━━ PASSAGE TO READ ━━

Watcher - Develop your programs easily
Watcher watches all the files present in the directory it is run from of the directory that is specified while running it and whenever a file is changed or a file is created/deleted from the directory, it runs the command specified while running it or a default command that it recognises from the contents of the current directory.
Features
- Choose which directory to watch for file changes
- Specify amount of time to wait before running the command after a file change occurs
- List the files that are being watched
- Choose whether to run the command on startup
- Set the maximum number of files that can be watched
- Supports never ending processes such as dev servers as the command
- Have a default ignore list
- Press keys for force refreshing even when file change is not detected
- Automatically recognize commands for popular project structure
Arguments
Command
The command you want to run when any file changes
watcher --cmd '<cmd>'
or
watcher -x '<cmd>'
Directory
The directory that you want watcher to watch for file changes. (default: ".")
watcher --dir '<dir>'
Ignore
The files that you want to ignore. It also supports file globbing.
watcher --ignore '<files>'
Ignore File
A file that contains the files that you want to ignore. It follows the gitignore file syntax
watcher --ignore-file '<file-name>'
Hidden
Whether the hidden files should also be watched for file changes. (default: true)
watcher --hidden false
Clear
Whether to clear the terminal every time the command is rerun due to changed. (default: true)
watcher -c
or
watcher --clear
Delay
The amount of time to wait before running the specified command after a file change occurs. (default: 500ms)
watcher --delay 1000ms
Run on Start
Whether the specified command should run when watcher has first started. (default: true)
watcher --run-cmd-on-start false
or
watcher -r false
List on Start
Whether the list of files being watched should be printed when watcher has first started. (default: false)
watcher --list-on-start true
Limit
The maximum number of files that can be watched. (default: 10000)
watcher --limit 50000
or
watcher -l 50000
⚠️ Every system has a maximum value which cannot be exceeded. To find it look at:
- Linux:
/proc/sys/fs/inotify/max_user_watches
contains the limit, reaching this limit results in a "no space left on device" error.
- BSD / OSX:
sysctl
variables kern.maxfiles
and kern.maxfilesperproc
, reaching these limits results in a "too many open files" error.

━━━
━━ DATA SUPPLIED ━━

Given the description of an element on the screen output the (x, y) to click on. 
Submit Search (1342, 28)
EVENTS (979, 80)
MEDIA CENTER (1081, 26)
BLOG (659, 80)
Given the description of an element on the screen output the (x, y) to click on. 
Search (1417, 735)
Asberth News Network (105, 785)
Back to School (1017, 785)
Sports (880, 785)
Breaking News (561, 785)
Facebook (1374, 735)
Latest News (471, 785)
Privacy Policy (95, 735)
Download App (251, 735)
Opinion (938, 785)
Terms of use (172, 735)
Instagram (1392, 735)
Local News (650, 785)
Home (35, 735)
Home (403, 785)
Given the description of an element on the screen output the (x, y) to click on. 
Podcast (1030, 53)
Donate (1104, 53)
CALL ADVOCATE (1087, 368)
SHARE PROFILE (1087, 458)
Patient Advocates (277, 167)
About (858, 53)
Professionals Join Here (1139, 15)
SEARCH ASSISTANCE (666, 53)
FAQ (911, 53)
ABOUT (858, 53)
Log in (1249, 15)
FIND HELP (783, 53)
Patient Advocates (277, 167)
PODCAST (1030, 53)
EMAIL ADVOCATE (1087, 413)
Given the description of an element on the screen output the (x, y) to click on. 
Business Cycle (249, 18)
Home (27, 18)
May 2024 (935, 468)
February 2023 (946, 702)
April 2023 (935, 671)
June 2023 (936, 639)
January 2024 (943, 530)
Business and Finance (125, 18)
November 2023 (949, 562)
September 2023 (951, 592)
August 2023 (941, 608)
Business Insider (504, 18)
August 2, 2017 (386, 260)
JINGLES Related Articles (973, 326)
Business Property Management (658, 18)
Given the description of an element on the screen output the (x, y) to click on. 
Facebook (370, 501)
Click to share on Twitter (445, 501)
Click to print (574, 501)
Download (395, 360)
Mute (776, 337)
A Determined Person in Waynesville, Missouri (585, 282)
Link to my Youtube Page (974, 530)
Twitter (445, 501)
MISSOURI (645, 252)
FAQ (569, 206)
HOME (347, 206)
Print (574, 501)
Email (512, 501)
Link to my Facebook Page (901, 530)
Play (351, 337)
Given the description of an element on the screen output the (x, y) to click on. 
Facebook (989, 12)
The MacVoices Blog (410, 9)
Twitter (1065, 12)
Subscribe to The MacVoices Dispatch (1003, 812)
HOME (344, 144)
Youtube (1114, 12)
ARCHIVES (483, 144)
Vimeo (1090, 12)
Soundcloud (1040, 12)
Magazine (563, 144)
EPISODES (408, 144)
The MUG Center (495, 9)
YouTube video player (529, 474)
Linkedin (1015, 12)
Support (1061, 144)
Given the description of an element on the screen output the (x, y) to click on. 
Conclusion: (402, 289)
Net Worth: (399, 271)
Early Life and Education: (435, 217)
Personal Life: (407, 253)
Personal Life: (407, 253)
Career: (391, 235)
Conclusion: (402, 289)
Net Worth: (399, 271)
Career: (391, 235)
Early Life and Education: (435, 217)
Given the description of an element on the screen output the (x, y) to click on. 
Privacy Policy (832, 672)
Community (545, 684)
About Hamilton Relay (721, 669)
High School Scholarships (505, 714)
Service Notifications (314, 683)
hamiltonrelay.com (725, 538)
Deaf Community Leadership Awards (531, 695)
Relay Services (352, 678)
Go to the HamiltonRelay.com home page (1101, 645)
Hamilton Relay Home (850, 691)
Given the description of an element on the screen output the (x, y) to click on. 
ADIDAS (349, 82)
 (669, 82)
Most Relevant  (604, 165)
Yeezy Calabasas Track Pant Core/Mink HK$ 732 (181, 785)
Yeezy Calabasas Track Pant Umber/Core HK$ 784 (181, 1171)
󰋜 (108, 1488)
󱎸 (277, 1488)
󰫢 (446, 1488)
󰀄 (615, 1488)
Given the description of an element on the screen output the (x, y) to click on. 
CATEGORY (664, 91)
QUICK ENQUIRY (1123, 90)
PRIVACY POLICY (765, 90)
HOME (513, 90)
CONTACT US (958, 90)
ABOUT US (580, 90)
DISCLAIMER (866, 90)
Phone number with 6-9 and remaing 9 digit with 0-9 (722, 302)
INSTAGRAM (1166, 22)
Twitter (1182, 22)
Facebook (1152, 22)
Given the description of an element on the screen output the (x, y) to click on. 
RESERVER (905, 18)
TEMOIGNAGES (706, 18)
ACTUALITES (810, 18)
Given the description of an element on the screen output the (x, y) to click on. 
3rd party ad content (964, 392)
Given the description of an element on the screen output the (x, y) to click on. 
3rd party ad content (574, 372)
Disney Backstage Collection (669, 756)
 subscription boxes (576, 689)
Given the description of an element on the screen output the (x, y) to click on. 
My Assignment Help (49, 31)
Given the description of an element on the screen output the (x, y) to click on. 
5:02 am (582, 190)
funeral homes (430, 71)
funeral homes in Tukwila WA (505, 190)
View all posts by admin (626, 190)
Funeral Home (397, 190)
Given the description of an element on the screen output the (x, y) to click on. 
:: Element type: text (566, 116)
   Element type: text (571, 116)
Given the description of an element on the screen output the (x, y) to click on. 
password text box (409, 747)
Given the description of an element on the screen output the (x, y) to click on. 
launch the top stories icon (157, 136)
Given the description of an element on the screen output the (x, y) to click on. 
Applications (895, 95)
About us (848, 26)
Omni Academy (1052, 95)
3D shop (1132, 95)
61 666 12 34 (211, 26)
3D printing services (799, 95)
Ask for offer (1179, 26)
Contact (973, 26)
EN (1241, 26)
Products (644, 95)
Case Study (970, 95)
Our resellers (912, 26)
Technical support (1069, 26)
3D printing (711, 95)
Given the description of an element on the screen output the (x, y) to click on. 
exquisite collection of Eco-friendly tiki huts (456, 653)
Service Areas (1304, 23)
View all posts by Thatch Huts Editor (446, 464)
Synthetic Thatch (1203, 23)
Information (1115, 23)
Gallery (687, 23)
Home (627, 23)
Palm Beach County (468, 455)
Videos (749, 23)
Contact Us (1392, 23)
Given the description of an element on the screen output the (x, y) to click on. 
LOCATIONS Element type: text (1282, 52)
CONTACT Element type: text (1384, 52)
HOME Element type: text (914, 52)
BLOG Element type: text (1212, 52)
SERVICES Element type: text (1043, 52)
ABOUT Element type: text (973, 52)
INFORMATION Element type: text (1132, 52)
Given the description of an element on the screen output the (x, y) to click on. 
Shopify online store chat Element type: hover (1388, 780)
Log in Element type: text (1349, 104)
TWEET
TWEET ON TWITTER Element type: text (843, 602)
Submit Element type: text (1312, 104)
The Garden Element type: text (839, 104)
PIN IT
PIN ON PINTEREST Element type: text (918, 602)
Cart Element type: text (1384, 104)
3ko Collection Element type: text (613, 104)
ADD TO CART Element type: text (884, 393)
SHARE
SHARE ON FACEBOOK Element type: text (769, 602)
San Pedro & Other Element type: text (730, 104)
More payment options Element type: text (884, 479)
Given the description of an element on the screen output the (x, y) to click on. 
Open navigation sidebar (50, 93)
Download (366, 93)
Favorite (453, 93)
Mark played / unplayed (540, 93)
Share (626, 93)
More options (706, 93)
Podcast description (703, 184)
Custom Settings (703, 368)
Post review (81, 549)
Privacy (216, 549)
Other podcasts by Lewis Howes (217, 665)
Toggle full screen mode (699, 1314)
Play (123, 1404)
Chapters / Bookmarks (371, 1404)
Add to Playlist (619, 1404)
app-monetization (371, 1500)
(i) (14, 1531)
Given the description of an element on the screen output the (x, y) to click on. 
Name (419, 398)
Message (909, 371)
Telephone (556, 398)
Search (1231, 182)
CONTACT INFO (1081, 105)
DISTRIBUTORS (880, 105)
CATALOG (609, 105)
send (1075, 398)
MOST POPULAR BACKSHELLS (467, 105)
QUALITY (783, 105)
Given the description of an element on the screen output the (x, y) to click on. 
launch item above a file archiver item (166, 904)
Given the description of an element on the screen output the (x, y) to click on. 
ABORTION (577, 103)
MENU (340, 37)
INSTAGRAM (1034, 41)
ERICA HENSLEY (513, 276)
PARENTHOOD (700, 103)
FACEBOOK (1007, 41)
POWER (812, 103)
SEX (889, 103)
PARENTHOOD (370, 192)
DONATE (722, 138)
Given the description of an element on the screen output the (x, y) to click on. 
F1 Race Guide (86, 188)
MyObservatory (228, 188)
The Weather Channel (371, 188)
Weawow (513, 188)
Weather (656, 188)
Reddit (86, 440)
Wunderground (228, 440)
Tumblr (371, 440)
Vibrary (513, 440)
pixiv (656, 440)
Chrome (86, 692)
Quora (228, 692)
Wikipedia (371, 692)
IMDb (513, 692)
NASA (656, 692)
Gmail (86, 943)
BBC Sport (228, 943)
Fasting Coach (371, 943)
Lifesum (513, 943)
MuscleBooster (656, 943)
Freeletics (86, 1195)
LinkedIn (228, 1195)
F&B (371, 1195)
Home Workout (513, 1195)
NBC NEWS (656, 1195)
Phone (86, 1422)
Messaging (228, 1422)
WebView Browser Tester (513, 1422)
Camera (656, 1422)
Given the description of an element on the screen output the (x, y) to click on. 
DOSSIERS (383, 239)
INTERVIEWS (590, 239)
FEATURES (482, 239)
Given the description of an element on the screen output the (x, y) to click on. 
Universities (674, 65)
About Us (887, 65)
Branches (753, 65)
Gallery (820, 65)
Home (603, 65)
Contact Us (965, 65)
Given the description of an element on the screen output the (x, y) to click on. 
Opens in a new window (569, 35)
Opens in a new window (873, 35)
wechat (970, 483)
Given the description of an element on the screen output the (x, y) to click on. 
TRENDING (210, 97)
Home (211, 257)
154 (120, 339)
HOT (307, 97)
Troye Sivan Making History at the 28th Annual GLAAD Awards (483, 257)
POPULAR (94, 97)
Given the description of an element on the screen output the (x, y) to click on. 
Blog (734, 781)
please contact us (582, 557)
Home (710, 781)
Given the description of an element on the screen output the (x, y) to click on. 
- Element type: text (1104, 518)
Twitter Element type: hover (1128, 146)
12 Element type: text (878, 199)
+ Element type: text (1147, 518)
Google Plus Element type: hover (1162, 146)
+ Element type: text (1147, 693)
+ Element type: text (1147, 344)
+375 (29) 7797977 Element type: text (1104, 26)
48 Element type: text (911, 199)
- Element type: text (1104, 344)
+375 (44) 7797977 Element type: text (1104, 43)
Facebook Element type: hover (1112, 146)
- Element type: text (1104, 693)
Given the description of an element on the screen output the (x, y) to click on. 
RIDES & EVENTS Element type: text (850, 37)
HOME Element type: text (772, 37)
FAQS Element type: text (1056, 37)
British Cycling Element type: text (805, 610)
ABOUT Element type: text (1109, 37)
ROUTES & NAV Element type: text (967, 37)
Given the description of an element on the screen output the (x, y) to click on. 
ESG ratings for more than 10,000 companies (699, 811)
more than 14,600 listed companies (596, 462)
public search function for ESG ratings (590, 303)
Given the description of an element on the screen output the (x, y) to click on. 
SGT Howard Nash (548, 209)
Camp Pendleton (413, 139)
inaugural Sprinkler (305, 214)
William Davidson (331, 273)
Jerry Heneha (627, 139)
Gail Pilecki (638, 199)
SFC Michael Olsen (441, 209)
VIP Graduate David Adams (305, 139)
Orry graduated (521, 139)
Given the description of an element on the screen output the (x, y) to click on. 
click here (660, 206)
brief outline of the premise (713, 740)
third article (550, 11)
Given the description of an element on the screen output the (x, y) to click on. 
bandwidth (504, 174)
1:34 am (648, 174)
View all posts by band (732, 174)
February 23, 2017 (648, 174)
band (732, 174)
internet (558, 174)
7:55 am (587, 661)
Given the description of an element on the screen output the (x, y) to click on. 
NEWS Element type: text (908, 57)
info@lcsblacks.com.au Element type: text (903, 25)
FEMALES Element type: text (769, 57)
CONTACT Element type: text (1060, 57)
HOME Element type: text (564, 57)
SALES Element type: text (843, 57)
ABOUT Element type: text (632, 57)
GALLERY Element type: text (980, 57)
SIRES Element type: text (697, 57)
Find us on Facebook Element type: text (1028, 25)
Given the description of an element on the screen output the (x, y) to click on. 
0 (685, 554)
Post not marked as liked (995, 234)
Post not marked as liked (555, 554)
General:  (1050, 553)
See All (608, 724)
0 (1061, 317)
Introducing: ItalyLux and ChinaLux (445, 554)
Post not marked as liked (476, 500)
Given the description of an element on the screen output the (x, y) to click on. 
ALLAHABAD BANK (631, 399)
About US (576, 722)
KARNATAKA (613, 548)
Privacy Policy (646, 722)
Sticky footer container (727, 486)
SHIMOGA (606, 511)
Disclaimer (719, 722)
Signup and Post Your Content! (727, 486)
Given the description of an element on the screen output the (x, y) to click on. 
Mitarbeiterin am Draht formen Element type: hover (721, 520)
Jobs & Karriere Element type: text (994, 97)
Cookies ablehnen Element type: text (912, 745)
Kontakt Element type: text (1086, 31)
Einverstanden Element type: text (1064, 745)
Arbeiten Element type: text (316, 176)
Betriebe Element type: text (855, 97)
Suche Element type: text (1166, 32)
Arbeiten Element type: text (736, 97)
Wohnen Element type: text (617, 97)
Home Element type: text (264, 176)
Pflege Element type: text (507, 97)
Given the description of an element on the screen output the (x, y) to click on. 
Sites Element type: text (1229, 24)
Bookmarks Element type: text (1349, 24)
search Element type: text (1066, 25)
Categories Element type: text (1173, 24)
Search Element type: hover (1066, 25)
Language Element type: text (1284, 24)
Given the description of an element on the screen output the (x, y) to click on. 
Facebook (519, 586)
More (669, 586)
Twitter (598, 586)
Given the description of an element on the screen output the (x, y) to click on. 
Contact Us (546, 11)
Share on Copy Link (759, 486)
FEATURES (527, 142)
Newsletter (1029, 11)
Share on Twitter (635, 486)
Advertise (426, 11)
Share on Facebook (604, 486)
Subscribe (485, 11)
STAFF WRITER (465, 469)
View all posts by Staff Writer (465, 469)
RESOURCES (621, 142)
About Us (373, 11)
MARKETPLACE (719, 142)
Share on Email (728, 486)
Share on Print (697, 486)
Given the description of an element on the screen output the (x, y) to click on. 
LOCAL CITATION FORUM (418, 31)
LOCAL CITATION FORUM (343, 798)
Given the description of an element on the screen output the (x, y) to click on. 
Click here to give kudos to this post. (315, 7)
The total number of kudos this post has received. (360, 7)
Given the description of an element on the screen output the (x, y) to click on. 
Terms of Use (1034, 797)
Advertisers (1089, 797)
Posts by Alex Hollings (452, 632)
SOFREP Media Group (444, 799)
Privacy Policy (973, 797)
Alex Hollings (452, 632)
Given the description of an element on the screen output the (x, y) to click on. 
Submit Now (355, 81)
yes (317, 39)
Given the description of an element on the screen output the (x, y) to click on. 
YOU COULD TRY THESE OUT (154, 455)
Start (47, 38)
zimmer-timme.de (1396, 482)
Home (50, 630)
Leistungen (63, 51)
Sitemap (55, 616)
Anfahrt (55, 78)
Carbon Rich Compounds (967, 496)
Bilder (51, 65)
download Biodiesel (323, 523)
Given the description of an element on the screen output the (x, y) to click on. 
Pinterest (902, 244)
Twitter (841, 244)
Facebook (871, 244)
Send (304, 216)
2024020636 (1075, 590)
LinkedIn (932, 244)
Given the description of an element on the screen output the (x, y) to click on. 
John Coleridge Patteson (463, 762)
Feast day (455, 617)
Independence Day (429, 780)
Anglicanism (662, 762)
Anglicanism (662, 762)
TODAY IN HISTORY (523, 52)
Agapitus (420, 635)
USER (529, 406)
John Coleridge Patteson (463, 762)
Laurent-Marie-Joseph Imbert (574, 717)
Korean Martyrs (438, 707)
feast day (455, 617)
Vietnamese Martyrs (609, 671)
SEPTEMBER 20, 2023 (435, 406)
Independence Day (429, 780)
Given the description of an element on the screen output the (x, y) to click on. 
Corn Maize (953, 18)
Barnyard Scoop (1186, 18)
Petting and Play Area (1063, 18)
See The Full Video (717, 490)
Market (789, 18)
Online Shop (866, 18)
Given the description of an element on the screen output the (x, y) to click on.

━━━

§ THINGS TO DO:
1. Say whether each statement agrees with the Watcher text, answering yes or no and quoting the deciding words: (a) By default, watcher waits 500ms before running the command after a file change. (b) By default, watcher prints the list of watched files when it first starts. (c) On Linux, reaching the watch limit gives a "too many open files" error.
2. Please set down, word for word, the part of the Watcher text that opens with the words "watcher --delay 1000ms" and closes with "started. (default: false)".

§ ANSWERS:
1.
(a) Yes: "The amount of time to wait before running the specified command after a file change occurs. (default: 500ms)"
(b) No: "Whether the list of files being watched should be printed when watcher has first started. (default: false)"
(c) No: "reaching this limit results in a "no space left on device" error."

2.
watcher --delay 1000ms
Run on Start
Whether the specified command should run when watcher has first started. (default: true)
watcher --run-cmd-on-start false
or
watcher -r false
List on Start
Whether the list of files being watched should be printed when watcher has first started. (default: false)